Advancing Evidence-Based Care

ASCoN provides a collaborative platform for spinal cord injury (SCI) professionals to advance evidence-based care through shared research, clinical best practice, and policy-relevant knowledge exchange across the region.

Research Priorities

Rehabilitation models and best practice
Assistive technologies and innovation
Community reintegration and psychosocial support
Neuro-urological management

Ongoing Projects

International Spinal Cord Injury (InSCI) Collaborative Study

The InSCI Collaborative Study remains a core research initiative for ASCoN, involving multiple member countries in comparative outcome studies and shared data collection. The collaboration supports cross-regional learning and evidence generation aimed at improving spinal cord injury care, rehabilitation outcomes, and long-term quality of life.

International Spinal Cord Society (ISCoS)
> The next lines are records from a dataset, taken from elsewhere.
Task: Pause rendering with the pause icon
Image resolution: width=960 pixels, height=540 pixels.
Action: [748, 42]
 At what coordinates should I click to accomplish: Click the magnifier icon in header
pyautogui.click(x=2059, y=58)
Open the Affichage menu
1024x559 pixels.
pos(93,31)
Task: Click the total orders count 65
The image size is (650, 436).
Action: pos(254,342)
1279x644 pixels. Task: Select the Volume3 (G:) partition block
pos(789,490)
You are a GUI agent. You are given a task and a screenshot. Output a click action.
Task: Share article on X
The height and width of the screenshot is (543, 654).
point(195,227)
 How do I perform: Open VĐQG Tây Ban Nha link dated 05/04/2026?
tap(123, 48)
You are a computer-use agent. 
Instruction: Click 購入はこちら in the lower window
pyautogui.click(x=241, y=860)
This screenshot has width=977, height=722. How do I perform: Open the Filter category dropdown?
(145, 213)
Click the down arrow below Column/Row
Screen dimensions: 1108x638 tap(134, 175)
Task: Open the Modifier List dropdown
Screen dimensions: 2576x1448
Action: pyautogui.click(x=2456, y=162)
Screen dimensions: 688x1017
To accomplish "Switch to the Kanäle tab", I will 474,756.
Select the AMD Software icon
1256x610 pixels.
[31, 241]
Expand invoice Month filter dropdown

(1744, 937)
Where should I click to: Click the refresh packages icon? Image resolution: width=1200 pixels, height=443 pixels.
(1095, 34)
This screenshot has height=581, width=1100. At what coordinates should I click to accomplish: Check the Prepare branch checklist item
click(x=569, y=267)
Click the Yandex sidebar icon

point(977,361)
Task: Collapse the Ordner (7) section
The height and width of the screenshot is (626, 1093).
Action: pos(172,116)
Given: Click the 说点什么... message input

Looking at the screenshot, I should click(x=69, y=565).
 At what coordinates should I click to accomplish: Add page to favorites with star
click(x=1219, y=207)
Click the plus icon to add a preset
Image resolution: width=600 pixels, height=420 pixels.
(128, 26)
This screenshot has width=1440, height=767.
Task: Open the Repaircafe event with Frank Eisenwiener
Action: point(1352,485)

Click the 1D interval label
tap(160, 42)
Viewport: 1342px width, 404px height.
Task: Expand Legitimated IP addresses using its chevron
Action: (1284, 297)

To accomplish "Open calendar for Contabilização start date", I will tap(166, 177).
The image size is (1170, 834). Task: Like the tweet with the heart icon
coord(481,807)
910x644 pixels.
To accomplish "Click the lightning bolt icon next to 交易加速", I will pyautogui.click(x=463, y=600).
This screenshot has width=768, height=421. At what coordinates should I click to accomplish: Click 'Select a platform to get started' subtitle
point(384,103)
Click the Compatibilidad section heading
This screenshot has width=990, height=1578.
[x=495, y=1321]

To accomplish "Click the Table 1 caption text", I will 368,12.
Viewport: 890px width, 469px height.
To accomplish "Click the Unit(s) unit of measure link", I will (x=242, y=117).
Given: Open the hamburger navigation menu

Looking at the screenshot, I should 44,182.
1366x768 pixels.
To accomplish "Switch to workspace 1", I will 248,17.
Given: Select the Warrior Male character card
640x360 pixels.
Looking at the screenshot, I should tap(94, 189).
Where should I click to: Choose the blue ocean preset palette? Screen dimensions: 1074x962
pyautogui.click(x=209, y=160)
Asian Spinal Cord Network (ASCoN)
Pilot Project [IDAPP]

The International Spinal Cord Society (ISCoS) launched the Asian Spinal Cord Network Pilot Project (IDAPP) to test the feasibility of creating a standardized, web-based spinal cord injury (SCI) database across the region.

The pilot involved nine centres across six Asian countries, enrolling 975 patients with traumatic SCI over one year. Using the International SCI Core Data Set and a specially developed Minimal Safety Data Set, the study demonstrated that high-quality SCI data can be collected efficiently using a low-cost, user-friendly digital platform.

Findings highlighted key regional trends including a predominance of young male patients, falls as the leading cause of injury, and a higher proportion of complete and thoracic injuries compared with high-income countries.

The IDAPP initiative confirmed that a sustainable, multinational SCI registry is both feasible and practical in resource-constrained settings — laying the foundation for the global ISCoS Database Project (IDaP) and demonstrating ASCoN’s capacity to lead collaborative research networks.